> PROVIDED DATA:
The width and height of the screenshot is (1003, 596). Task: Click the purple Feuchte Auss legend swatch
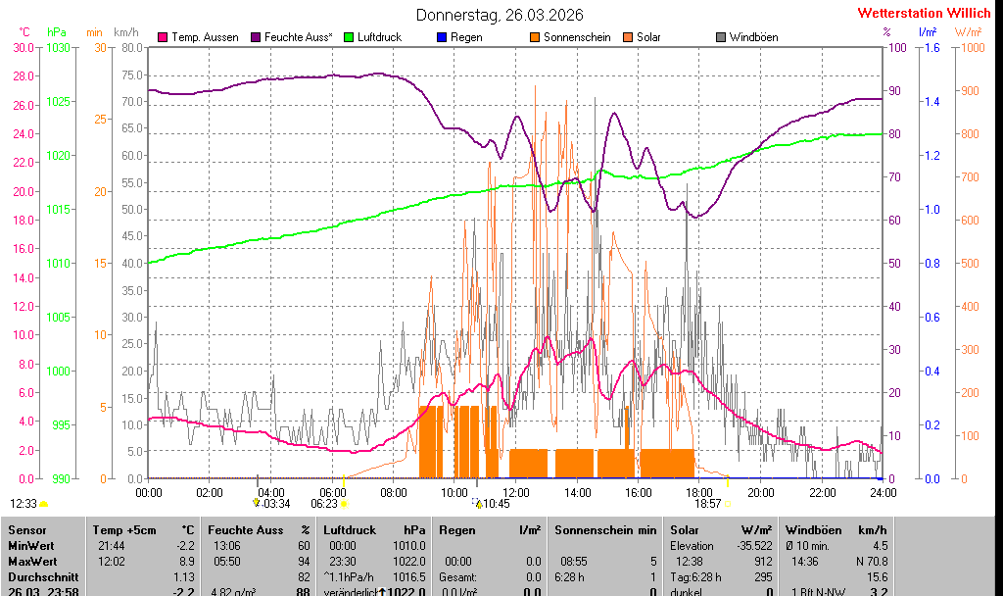[x=257, y=37]
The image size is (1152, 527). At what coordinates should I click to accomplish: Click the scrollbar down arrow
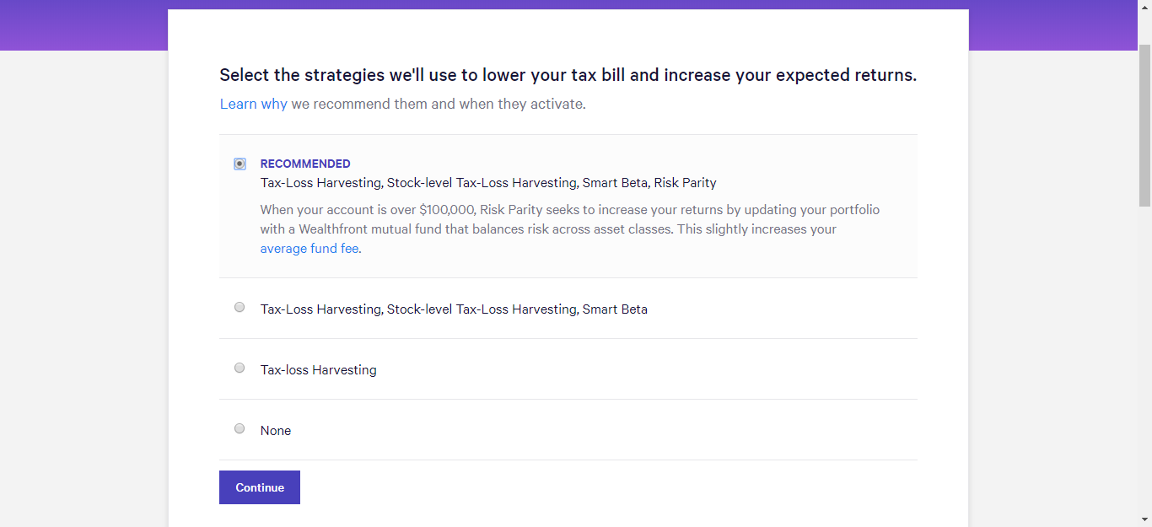[1144, 519]
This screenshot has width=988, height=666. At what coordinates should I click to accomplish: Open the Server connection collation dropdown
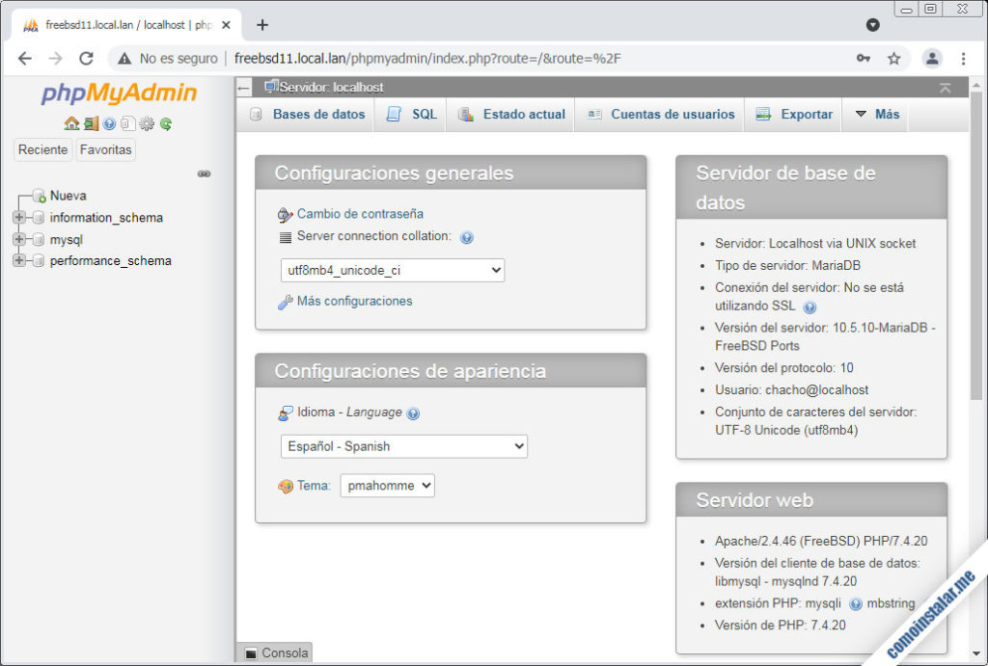pyautogui.click(x=392, y=270)
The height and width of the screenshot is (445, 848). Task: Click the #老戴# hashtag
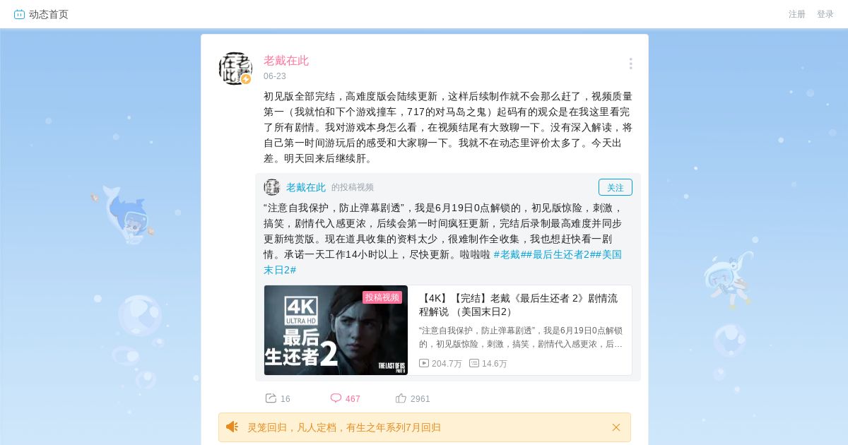[510, 254]
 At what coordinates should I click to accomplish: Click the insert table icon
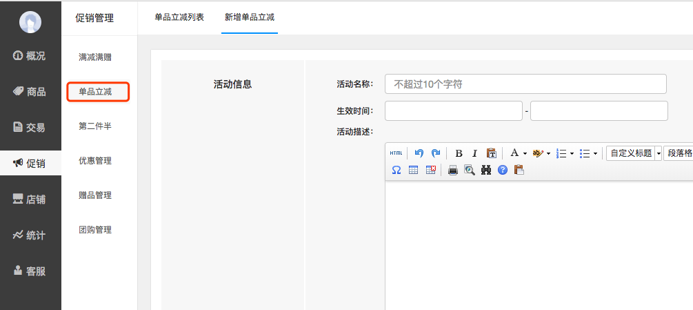pos(414,170)
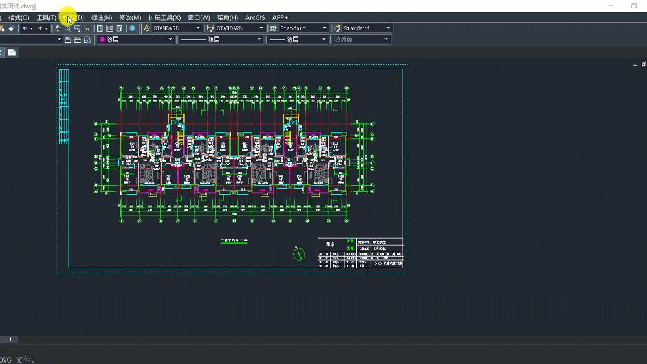Open the Tool Palettes icon

[120, 28]
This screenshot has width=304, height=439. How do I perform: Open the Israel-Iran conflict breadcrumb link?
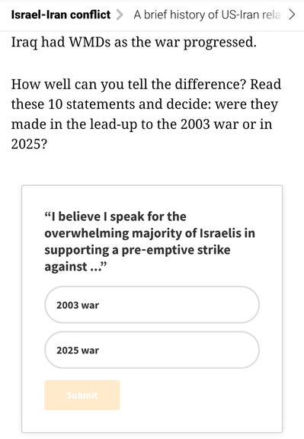61,14
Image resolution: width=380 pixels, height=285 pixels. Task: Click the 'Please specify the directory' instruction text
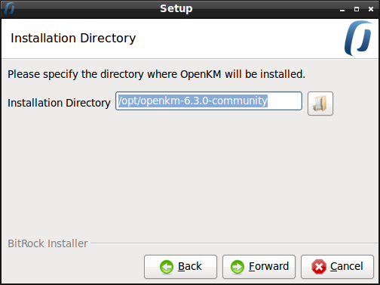coord(156,74)
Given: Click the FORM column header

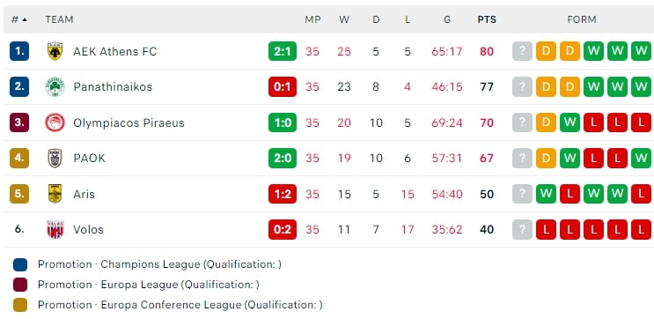Looking at the screenshot, I should click(x=582, y=19).

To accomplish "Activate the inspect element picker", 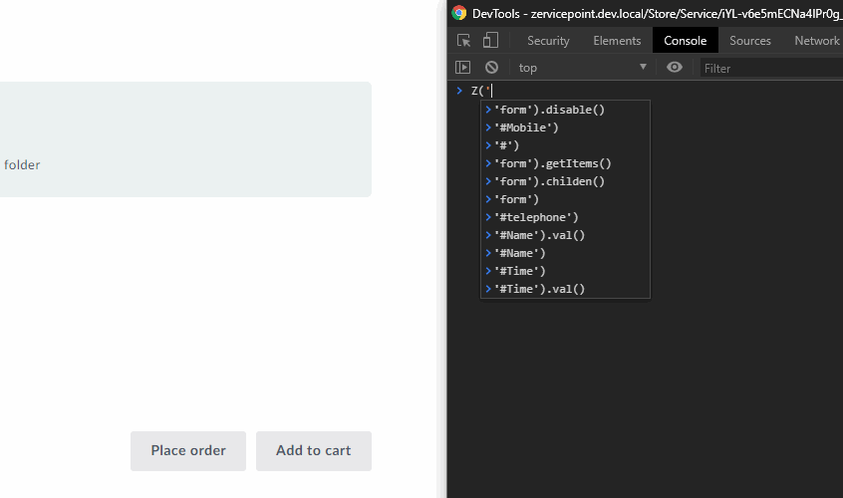I will tap(463, 41).
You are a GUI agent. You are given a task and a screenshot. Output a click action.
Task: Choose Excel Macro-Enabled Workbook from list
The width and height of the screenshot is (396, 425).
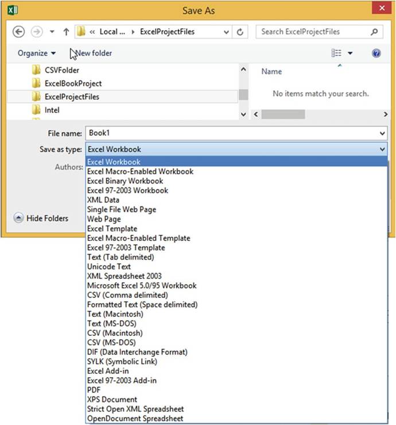[140, 171]
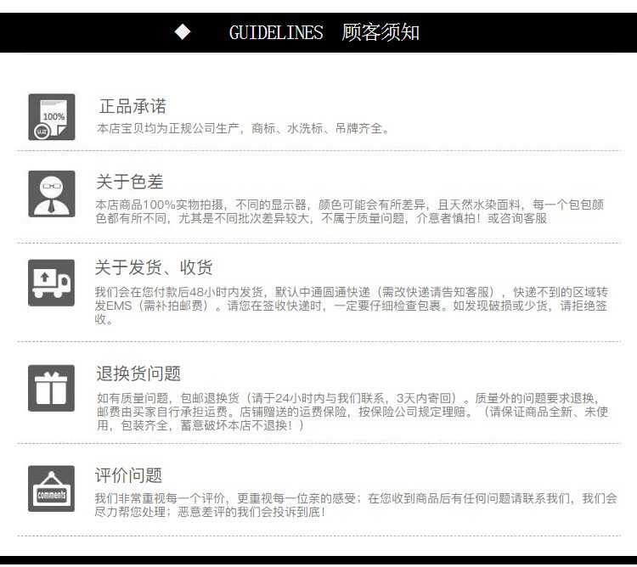
Task: Click the black footer bar
Action: coord(319,561)

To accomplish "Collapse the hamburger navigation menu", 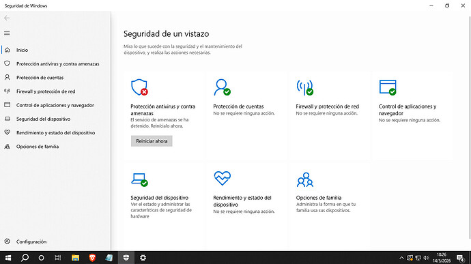I will tap(7, 33).
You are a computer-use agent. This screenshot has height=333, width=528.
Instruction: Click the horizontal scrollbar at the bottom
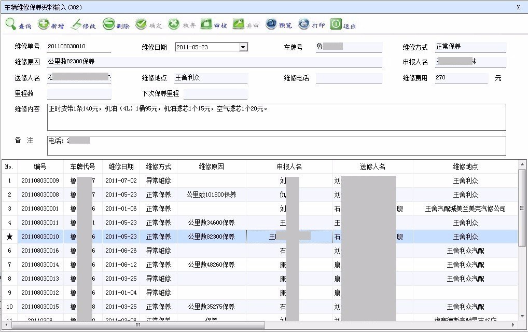coord(137,325)
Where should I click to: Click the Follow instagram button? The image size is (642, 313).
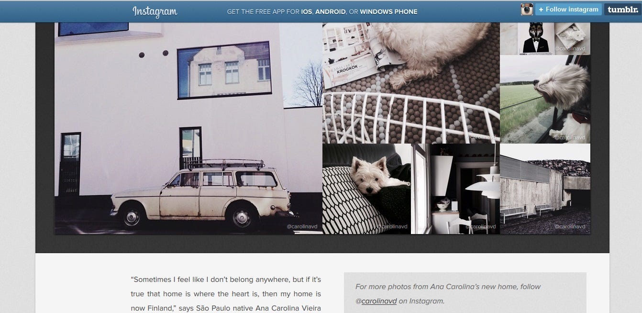(568, 10)
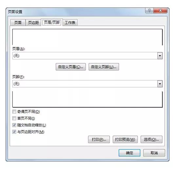This screenshot has width=177, height=169.
Task: Click the 页脚 combo box showing (无)
Action: [x=88, y=84]
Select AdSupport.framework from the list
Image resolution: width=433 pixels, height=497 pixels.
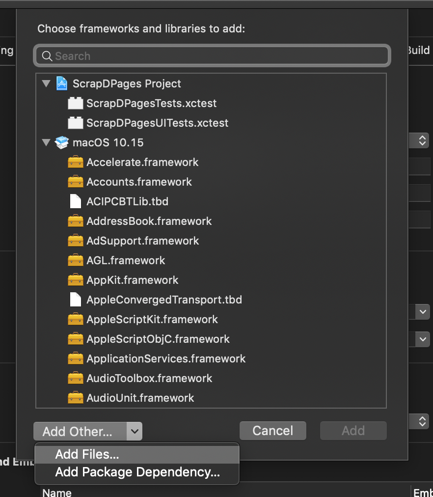[x=142, y=241]
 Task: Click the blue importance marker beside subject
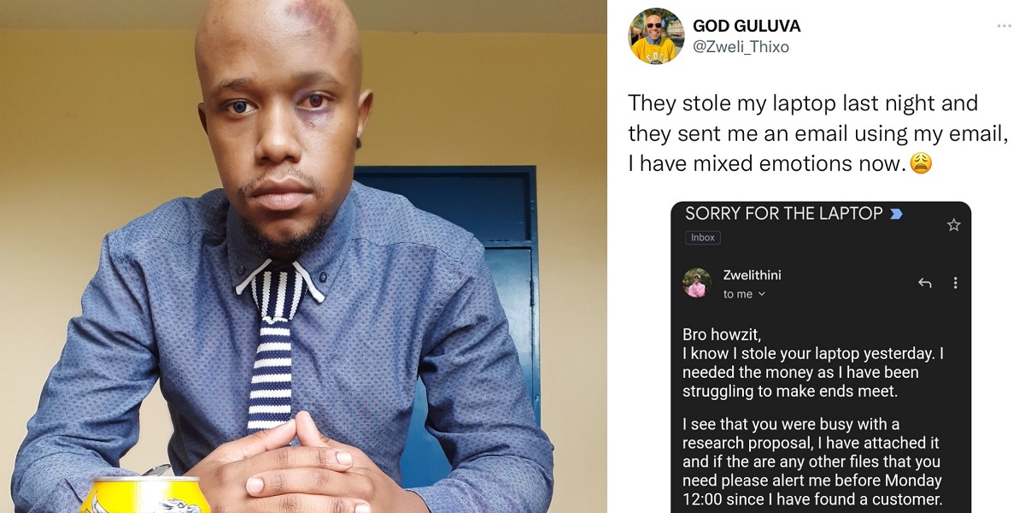pyautogui.click(x=896, y=214)
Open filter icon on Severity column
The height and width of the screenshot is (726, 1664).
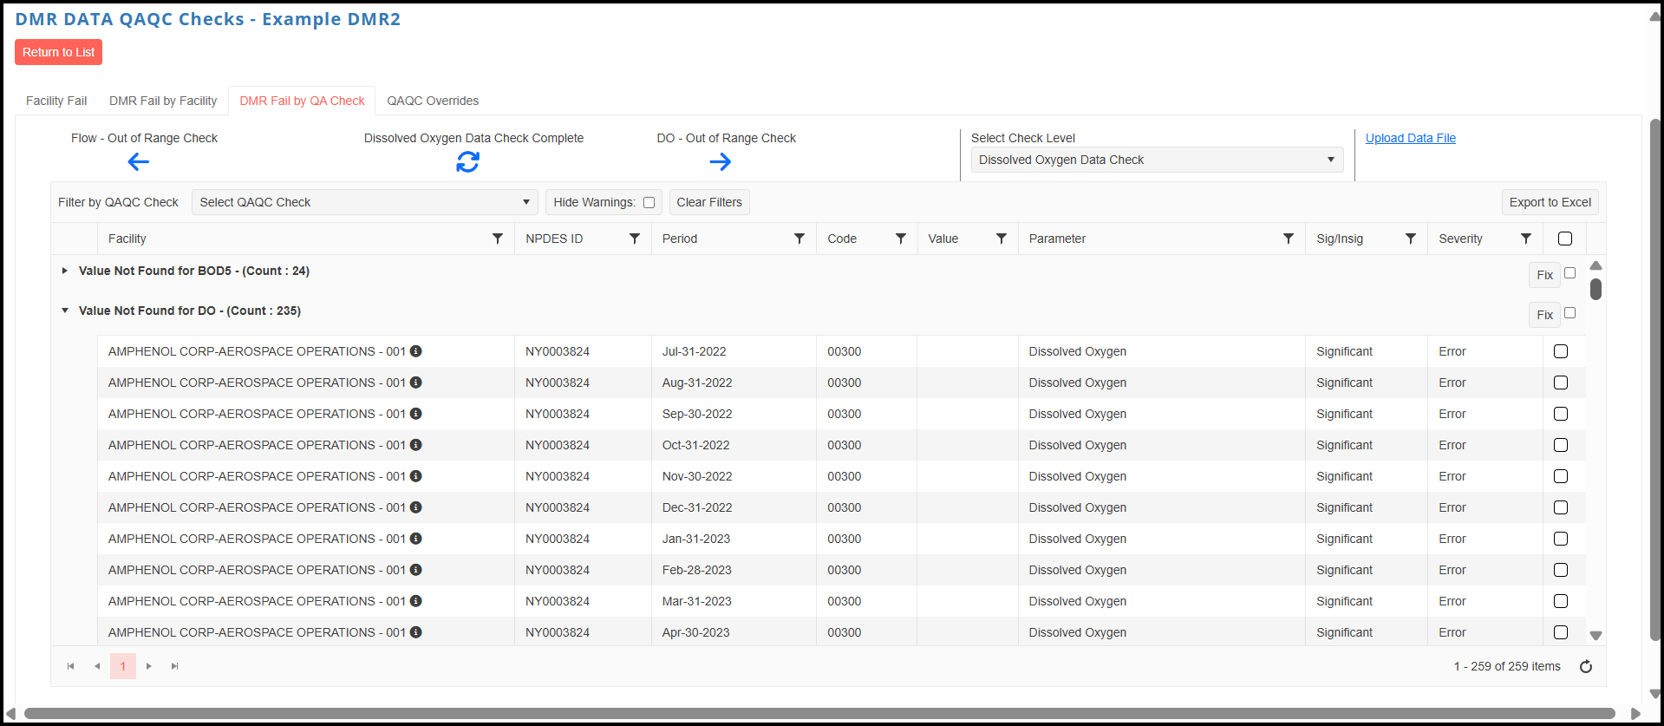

> INSTRUCTIONS TO FOLLOW: Every line above in which the word "list" occurs needs to be copied.

> ANSWER SPACE:
Task: Choose Excel Macro-Enabled Workbook from list
Select AdSupport.framework from the list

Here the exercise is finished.